Bitcoin (BTC) climbed to an intraday high of $68,300 during early Asian trading on Tuesday as whale selling eased. Selling in derivatives also relaxed, suggesting bearish positioning is becoming less aggressive, according to recent analysis.
Key takeaways:
– Large BTC deposits to Binance have fallen sharply, signaling reduced selling pressure.
– Analysts view the 200-week simple moving average (SMA) at $59,430 as a key support level for BTC.
Bitcoin whale selling slows down
CryptoQuant exchange data showed a shift in large-player behavior, with whale Bitcoin deposits declining across major exchanges. When Bitcoin fell to $60,000 in early February, whales were very active on Binance, sending as much as 11,800 BTC to the exchange in a single day. By the end of February, the 30-day moving average (MA) of BTC inflows to Binance rose to nearly 4,000 BTC daily, reflecting pronounced distribution from large holders, CryptoQuant analyst Darkfost said.
Since then the situation has cooled: the 30-day MA is around 1,600 BTC daily to Binance. Darkfost noted this decrease could indicate a short-term slowdown in selling pressure, with large players adopting a wait-and-see approach in an uncertain market environment.
The figures align with data showing whales and sharks accumulating over the past two months, a pattern that could set up an eventual breakout from the range. The decline in whale deposits coincided with a large exchange net position change: a fall of 89,710 BTC on March 26, the biggest spike since December 2024, Glassnode reported. The 30-day change of supply held in exchange wallets was -68,650 BTC at the time of writing—outflows that typically indicate strong accumulation and reduced immediate sell-side pressure.
Glassnode also reported that perpetual cumulative volume delta (CVD) rose by 38.1% over the past week to -$361 million from -$583 million, signaling a decrease in sell-side pressure. While still negative, the move suggests bearish positioning is easing and buyer participation is beginning to recover.

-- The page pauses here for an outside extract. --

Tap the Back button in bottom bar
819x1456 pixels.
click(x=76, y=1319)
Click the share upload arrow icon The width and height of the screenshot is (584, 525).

200-week trend line becomes key for BTC price
Analysts caution the downside may not be over, with several indicators pointing to Bitcoin entering the “later stages” of a bear market. Traders have shifted focus to the 200-week SMA at $59,430, now seen as Bitcoin’s last line of defense.
Holding above this level has historically preceded significant recoveries—after the 2018 bear market and the 2020 COVID-19 crash—while losing it could trigger another downward leg, as occurred during the 2022 drawdown. Crypto Patel noted that Bitcoin remains above the 200-week moving average (around $59,000) and called it the same level that confirmed every bull cycle in history: “As long as $BTC holds this line, every dip is a gift.”
Analyst Anup Dhungana said the 200-week MA at $59K is the primary support to watch after Bitcoin confirmed a bear-flag breakdown.
As reported by Cointelegraph, Bitcoin’s next major support sits at $60,000–$62,000; losing that zone could see a deeper correction toward $41,000, the measured target of a bear flag on the daily chart.